> [WHAT YOU SHOULD DO] When you spot the word "computer" in a line of the data below, copy that line.

> [DATA FOR PROCESSING]
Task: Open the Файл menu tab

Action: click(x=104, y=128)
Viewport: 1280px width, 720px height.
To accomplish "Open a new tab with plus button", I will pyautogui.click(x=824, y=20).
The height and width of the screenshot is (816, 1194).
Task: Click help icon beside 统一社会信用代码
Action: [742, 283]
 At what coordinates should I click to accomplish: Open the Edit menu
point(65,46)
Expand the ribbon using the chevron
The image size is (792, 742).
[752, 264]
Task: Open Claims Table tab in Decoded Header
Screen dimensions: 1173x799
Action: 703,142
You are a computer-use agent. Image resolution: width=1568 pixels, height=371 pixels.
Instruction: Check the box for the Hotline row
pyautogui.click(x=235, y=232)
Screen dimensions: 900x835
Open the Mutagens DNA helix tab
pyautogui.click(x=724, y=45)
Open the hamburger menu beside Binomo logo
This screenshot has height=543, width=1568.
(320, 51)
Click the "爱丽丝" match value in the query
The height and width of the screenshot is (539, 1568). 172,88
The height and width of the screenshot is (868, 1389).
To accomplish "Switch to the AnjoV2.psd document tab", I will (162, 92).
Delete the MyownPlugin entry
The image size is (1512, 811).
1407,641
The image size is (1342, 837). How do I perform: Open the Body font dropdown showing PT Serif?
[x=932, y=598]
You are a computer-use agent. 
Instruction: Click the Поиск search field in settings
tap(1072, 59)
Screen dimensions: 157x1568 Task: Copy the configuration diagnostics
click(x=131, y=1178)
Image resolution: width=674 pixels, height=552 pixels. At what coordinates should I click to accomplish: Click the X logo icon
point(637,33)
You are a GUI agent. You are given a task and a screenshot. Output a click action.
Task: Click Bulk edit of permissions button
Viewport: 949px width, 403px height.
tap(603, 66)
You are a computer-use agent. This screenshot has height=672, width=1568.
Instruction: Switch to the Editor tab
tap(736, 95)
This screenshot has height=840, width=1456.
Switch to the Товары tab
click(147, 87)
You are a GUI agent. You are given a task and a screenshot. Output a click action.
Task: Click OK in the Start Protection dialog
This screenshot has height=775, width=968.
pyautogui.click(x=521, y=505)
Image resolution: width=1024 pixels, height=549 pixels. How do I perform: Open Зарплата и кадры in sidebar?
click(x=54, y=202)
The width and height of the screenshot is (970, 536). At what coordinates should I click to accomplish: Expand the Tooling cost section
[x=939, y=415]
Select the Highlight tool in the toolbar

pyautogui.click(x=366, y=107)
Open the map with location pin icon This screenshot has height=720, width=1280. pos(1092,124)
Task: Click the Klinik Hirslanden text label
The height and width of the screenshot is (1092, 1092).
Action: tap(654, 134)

> [ANSWER SECTION]
You are a computer-use agent. Image resolution: width=1568 pixels, height=371 pixels.
You are a computer-use agent. 
You are a computer-use agent. This screenshot has height=672, width=1568.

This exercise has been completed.